The young people from Rawthorpe Junior School made the felt artwork of textile mills in Kirklees after a session at Tolson Museum learning about local mills. They learnt about the now defunct mills from older people knowledgeable about the subject.
Partnering up, the pairs of young and old looked at old mill photographs from the Kirkleees Image Archive and talked about how the raw wool from local sheep was prepared and spun before being woven into cloth.
The session was one in a series making up a year-long programme run by Kirklees Museums and Galleries under the banner 'Inspiring a Sense of Place' (funded by the Renaissance Partnership Initiative). Under the scheme, small groups gather together to share their knowledge and take part in activities inspired by a variety of themes relating to museum collections.
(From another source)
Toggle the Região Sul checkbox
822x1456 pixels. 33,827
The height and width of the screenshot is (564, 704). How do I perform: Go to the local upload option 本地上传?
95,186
Sue Clay, a local felt maker, together with museums staff, helped the school group to transform pieces of raw wool into a 1.5m long felted picture, bringing the archive material to life in a fun and creative way.
The process was great fun for both young and old, with all singing songs as they rolled the soapy felt and counting in lots of languages spoken by members of the group – French, Urdu and Polish as well as English.
"I never knew learning about mills could be fun!" said one child.
The completed felt work will be on display at the school until July, after which it will go to Tolson Museum for a display on the Inspiring a Sense of Place programme.
The next and final theme of the programme is Origins, examining the comings and goings of populations in Kirklees using archaeology and etymology of place names and surnames.